Stored records
★ ★ ★
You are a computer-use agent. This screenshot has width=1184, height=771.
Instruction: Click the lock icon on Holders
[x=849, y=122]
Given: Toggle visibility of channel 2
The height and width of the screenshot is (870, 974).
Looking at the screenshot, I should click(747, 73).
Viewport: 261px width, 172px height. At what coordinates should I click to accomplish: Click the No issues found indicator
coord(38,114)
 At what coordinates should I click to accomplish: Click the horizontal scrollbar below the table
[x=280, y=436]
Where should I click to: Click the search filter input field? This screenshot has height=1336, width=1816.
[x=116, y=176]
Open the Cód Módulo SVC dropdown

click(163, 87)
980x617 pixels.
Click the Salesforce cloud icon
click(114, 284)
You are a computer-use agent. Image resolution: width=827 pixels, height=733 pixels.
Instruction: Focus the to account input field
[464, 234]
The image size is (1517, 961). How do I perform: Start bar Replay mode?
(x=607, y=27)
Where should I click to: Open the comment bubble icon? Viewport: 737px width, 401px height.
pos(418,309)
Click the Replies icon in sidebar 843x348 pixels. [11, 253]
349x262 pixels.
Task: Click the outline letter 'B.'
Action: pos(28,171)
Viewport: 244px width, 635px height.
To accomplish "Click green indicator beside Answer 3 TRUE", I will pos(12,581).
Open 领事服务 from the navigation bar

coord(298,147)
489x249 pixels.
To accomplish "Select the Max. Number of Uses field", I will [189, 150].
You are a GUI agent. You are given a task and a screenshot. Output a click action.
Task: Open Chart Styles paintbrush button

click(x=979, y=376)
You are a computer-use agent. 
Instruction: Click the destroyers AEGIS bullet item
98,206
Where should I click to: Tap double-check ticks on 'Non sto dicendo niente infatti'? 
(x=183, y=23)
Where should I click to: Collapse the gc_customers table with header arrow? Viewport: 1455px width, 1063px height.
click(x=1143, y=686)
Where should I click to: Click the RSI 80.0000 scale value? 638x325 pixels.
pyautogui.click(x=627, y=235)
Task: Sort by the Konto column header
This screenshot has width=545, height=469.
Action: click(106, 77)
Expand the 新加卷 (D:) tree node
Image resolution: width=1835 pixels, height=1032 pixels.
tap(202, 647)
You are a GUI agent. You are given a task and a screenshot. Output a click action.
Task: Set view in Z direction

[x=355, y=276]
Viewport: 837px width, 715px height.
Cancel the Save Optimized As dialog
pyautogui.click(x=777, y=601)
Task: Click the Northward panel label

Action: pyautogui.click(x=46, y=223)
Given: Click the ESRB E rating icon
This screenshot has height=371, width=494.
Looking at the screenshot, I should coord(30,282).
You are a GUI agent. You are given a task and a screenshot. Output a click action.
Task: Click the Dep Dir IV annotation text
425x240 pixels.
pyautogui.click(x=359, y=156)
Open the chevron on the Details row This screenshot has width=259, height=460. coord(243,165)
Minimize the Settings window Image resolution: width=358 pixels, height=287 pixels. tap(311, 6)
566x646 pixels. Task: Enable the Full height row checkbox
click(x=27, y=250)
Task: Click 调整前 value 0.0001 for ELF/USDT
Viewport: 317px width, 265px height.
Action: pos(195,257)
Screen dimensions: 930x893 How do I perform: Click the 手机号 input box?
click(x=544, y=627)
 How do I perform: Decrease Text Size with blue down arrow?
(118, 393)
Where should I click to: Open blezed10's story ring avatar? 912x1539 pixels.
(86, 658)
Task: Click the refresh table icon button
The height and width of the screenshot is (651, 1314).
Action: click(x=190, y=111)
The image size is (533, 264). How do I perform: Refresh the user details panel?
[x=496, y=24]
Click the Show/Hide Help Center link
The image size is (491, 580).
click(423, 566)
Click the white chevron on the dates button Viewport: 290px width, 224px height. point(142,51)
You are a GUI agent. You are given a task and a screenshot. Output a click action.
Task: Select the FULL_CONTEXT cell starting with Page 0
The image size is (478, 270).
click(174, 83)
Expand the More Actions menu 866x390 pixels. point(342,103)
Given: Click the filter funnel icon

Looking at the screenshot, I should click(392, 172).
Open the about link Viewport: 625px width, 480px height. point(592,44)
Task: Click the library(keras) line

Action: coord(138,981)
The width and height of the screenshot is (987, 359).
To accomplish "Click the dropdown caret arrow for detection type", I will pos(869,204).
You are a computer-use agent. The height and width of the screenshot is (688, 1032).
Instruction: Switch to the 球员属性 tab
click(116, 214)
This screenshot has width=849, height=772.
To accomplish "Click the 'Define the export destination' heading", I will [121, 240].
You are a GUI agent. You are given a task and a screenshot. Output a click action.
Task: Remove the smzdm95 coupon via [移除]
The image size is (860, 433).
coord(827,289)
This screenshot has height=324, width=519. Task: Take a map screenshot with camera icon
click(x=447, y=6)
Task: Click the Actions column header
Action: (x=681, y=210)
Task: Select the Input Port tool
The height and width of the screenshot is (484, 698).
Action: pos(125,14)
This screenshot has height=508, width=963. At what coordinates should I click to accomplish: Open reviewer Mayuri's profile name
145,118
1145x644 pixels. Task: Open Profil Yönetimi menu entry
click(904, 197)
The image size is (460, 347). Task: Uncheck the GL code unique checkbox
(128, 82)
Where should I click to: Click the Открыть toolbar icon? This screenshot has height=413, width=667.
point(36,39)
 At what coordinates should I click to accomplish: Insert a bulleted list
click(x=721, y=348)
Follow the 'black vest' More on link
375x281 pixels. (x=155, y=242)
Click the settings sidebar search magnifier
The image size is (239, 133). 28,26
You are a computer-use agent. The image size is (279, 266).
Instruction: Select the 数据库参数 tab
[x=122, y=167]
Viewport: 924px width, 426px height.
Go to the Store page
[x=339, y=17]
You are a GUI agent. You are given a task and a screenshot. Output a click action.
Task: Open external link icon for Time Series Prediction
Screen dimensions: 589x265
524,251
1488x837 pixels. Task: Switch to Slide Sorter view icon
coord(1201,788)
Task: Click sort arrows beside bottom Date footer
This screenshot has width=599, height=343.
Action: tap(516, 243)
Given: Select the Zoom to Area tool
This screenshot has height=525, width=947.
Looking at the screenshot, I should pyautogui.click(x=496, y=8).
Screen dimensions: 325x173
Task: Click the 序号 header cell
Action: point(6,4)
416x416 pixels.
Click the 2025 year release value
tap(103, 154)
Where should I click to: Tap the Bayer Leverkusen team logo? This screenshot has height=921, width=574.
★ ★ ★
» TASK DIRECTIONS
Please write out all of the records above, character for character.

» WRITTEN RESPONSE
You are a computer-use agent. This screenshot has width=1184, height=771.
Instruction: Click the lock icon on Holders
[x=849, y=122]
Given: Toggle visibility of channel 2
The height and width of the screenshot is (870, 974).
Looking at the screenshot, I should click(747, 73).
Viewport: 261px width, 172px height. At what coordinates should I click to accomplish: Click the No issues found indicator
coord(38,114)
 At what coordinates should I click to accomplish: Click the horizontal scrollbar below the table
[x=280, y=436]
Where should I click to: Click the search filter input field? This screenshot has height=1336, width=1816.
[x=116, y=176]
Open the Cód Módulo SVC dropdown

click(163, 87)
980x617 pixels.
Click the Salesforce cloud icon
click(114, 284)
You are a computer-use agent. Image resolution: width=827 pixels, height=733 pixels.
Instruction: Focus the to account input field
[464, 234]
The image size is (1517, 961). How do I perform: Start bar Replay mode?
(x=607, y=27)
Where should I click to: Open the comment bubble icon? Viewport: 737px width, 401px height.
pos(418,309)
Click the Replies icon in sidebar 843x348 pixels. [11, 253]
349x262 pixels.
Task: Click the outline letter 'B.'
Action: pos(28,171)
Viewport: 244px width, 635px height.
To accomplish "Click green indicator beside Answer 3 TRUE", I will pos(12,581).
Open 领事服务 from the navigation bar

coord(298,147)
489x249 pixels.
To accomplish "Select the Max. Number of Uses field", I will [189, 150].
You are a GUI agent. You are given a task and a screenshot. Output a click action.
Task: Open Chart Styles paintbrush button

click(x=979, y=376)
You are a computer-use agent. 
Instruction: Click the destroyers AEGIS bullet item
98,206
Where should I click to: Tap double-check ticks on 'Non sto dicendo niente infatti'? 
(x=183, y=23)
Where should I click to: Collapse the gc_customers table with header arrow? Viewport: 1455px width, 1063px height.
click(x=1143, y=686)
Where should I click to: Click the RSI 80.0000 scale value? 638x325 pixels.
pyautogui.click(x=627, y=235)
Task: Sort by the Konto column header
This screenshot has width=545, height=469.
Action: click(106, 77)
Expand the 新加卷 (D:) tree node
Image resolution: width=1835 pixels, height=1032 pixels.
tap(202, 647)
You are a GUI agent. You are given a task and a screenshot. Output a click action.
Task: Set view in Z direction

[x=355, y=276]
Viewport: 837px width, 715px height.
Cancel the Save Optimized As dialog
pyautogui.click(x=777, y=601)
Task: Click the Northward panel label

Action: pyautogui.click(x=46, y=223)
Given: Click the ESRB E rating icon
This screenshot has height=371, width=494.
Looking at the screenshot, I should coord(30,282).
You are a GUI agent. You are given a task and a screenshot. Output a click action.
Task: Click the Dep Dir IV annotation text
425x240 pixels.
pyautogui.click(x=359, y=156)
Open the chevron on the Details row This screenshot has width=259, height=460. coord(243,165)
Minimize the Settings window Image resolution: width=358 pixels, height=287 pixels. tap(311, 6)
566x646 pixels. Task: Enable the Full height row checkbox
click(x=27, y=250)
Task: Click 调整前 value 0.0001 for ELF/USDT
Viewport: 317px width, 265px height.
Action: pos(195,257)
Screen dimensions: 930x893 How do I perform: Click the 手机号 input box?
click(x=544, y=627)
 How do I perform: Decrease Text Size with blue down arrow?
(118, 393)
Where should I click to: Open blezed10's story ring avatar? 912x1539 pixels.
(86, 658)
Task: Click the refresh table icon button
The height and width of the screenshot is (651, 1314).
Action: click(x=190, y=111)
The image size is (533, 264). How do I perform: Refresh the user details panel?
[x=496, y=24]
Click the Show/Hide Help Center link
The image size is (491, 580).
click(423, 566)
Click the white chevron on the dates button Viewport: 290px width, 224px height. point(142,51)
You are a GUI agent. You are given a task and a screenshot. Output a click action.
Task: Select the FULL_CONTEXT cell starting with Page 0
The image size is (478, 270).
click(174, 83)
Expand the More Actions menu 866x390 pixels. point(342,103)
Given: Click the filter funnel icon

Looking at the screenshot, I should click(392, 172).
Open the about link Viewport: 625px width, 480px height. point(592,44)
Task: Click the library(keras) line

Action: coord(138,981)
The width and height of the screenshot is (987, 359).
To accomplish "Click the dropdown caret arrow for detection type", I will pos(869,204).
You are a computer-use agent. The height and width of the screenshot is (688, 1032).
Instruction: Switch to the 球员属性 tab
click(116, 214)
This screenshot has width=849, height=772.
To accomplish "Click the 'Define the export destination' heading", I will [121, 240].
You are a GUI agent. You are given a task and a screenshot. Output a click action.
Task: Remove the smzdm95 coupon via [移除]
The image size is (860, 433).
coord(827,289)
This screenshot has height=324, width=519. Task: Take a map screenshot with camera icon
click(x=447, y=6)
Task: Click the Actions column header
Action: (x=681, y=210)
Task: Select the Input Port tool
The height and width of the screenshot is (484, 698).
Action: pos(125,14)
This screenshot has height=508, width=963. At what coordinates should I click to accomplish: Open reviewer Mayuri's profile name
145,118
1145x644 pixels. Task: Open Profil Yönetimi menu entry
click(904, 197)
The image size is (460, 347). Task: Uncheck the GL code unique checkbox
(128, 82)
Where should I click to: Click the Открыть toolbar icon? This screenshot has height=413, width=667.
point(36,39)
 At what coordinates should I click to accomplish: Insert a bulleted list
click(x=721, y=348)
Follow the 'black vest' More on link
375x281 pixels. (x=155, y=242)
Click the settings sidebar search magnifier
The image size is (239, 133). 28,26
You are a computer-use agent. The image size is (279, 266).
Instruction: Select the 数据库参数 tab
[x=122, y=167]
Viewport: 924px width, 426px height.
Go to the Store page
[x=339, y=17]
You are a GUI agent. You are given a task and a screenshot. Output a click action.
Task: Open external link icon for Time Series Prediction
Screen dimensions: 589x265
524,251
1488x837 pixels. Task: Switch to Slide Sorter view icon
coord(1201,788)
Task: Click sort arrows beside bottom Date footer
This screenshot has width=599, height=343.
Action: tap(516, 243)
Given: Select the Zoom to Area tool
This screenshot has height=525, width=947.
Looking at the screenshot, I should pyautogui.click(x=496, y=8).
Screen dimensions: 325x173
Task: Click the 序号 header cell
Action: point(6,4)
416x416 pixels.
Click the 2025 year release value
tap(103, 154)
Where should I click to: Tap the Bayer Leverkusen team logo? This screenshot has height=921, width=574.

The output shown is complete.